A table resides in a schema and contains rows of data. The default table type created in Databricks is a Unity Catalog managed table.

The primary differentiator for table types in Databricks is the owning catalog, as described in the following table:

Table type

Managing catalog

Managed

Unity Catalog

External

None

Foreign

An external system or catalog service

The following example shows a table named prod.people_ops_employees that contains data about five employees. The metadata is registered in Unity Catalog and the data is stored in cloud storage.

Example table containing employee data

Managed tables

Managed tables manage underlying data files alongside the metastore registration. Databricks recommends that you use managed tables whenever you create a new table. Unity Catalog managed tables are the default when you create tables in Databricks. They always use Delta Lake. See Work with managed tables.

External tables

External tables, sometimes called unmanaged tables, reference data stored outside of Databricks in an external storage system, such as cloud object storage. They decouple the management of underlying data files from metastore registration. Unity Catalog >supports external tables in several formats, including Delta Lake. Unity Catalog external tables can store data files using common formats readable by external systems. See Work with external tables.

Foreign tables

Foreign tables represent data stored in external systems connected to Databricks through Lakehouse Federation or Hive metastore federation. Foreign tables are read-only on Databricks. See Work with foreign tables.

Tables in Unity Catalog

In Unity Catalog, tables sit at the third level of the three-level namespace (catalog.schema.table), as shown in the following diagram.

Unity Catalog object model diagram, focused on table

Basic table permissions

Most table operations require USE CATALOG and USE SCHEMA permissions on the catalog and schema containing a table.

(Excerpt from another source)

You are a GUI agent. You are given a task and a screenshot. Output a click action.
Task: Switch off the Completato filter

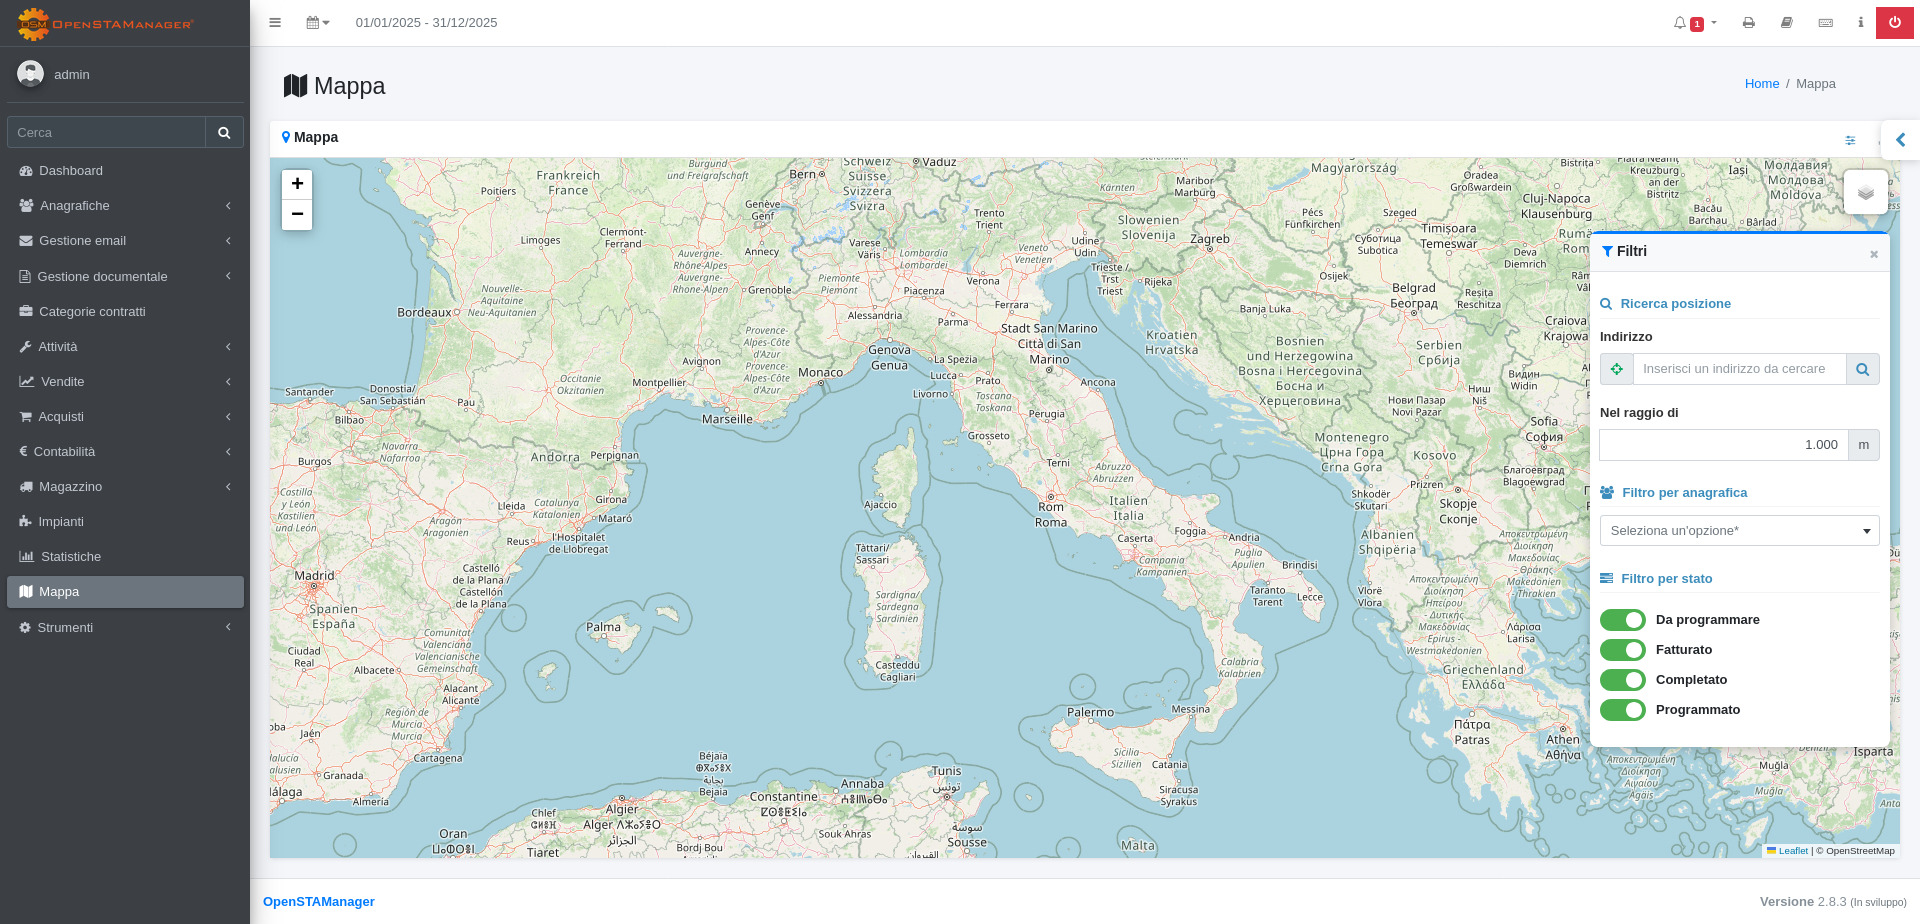click(1622, 680)
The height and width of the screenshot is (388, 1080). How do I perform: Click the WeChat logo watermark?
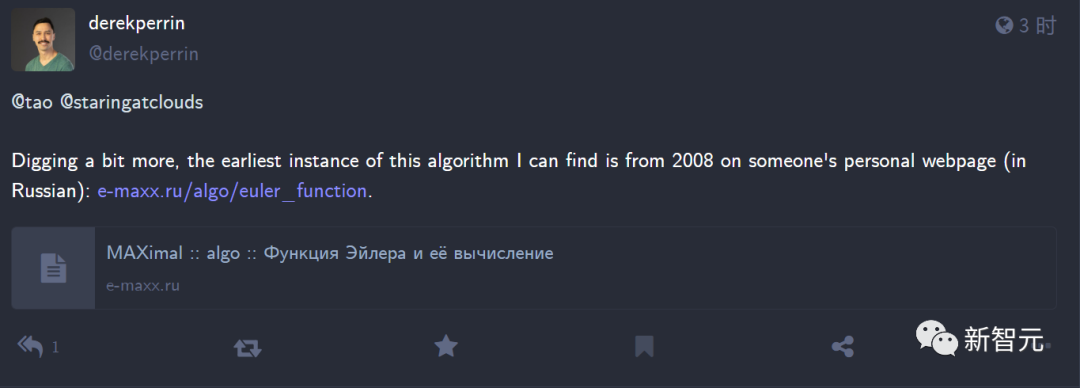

The following table summarizes the additional permissions needed for common table operations in Unity Catalog:

Operation

Permissions

Create a table

CREATE TABLE on the containing schema

Query a table

SELECT on the table

Update, delete, merge, or insert data to a table

SELECT and MODIFY on the table

Drop a table

MANAGE on the table

Replace a table

MANAGE on the table, CREATE TABLE on the containing schema

For more on Unity Catalog permissions, see Manage privileges in Unity Catalog.

What is a Delta table?

Tables backed by Delta Lake are also called Delta tables.

A Delta table stores data as a directory of files in cloud object storage and registers table metadata to the metastore within a catalog and schema. See What is Delta Lake?.

Delta Lake is the default format used whenever saving data or creating a table in Databricks. Because Delta tables are the default on Databricks, most references to tables describe the behavior of Delta tables unless otherwise noted.

Databricks recommends that you always interact with Delta tables using fully-qualified table names rather than file paths.

You can create tables on Databricks that don't use Delta Lake. These tables don't provide the transactional guarantees or optimized performance of Delta tables.

The following table describes common Delta tables you might encounter in Databricks:

Table type

Description

Unity Catalog managed table

Always backed by Delta Lake. The default and recommended table type on Databricks. Provides many built-in optimizations.

Unity Catalog external table

Can optionally be backed by Delta Lake. Supports some legacy integration patterns with external Delta Lake clients.

Streaming table

A DLT dataset backed by Delta Lake that includes an append or APPLY CHANGES INTO flow definition for incremental processing.

Materialized view

A DLT dataset backed by Delta Lake that materializes the results of a query using managed flow logic.

Feature tables

Any Unity Catalog managed table or external table with a primary key declared. Used in ML workloads on Databricks.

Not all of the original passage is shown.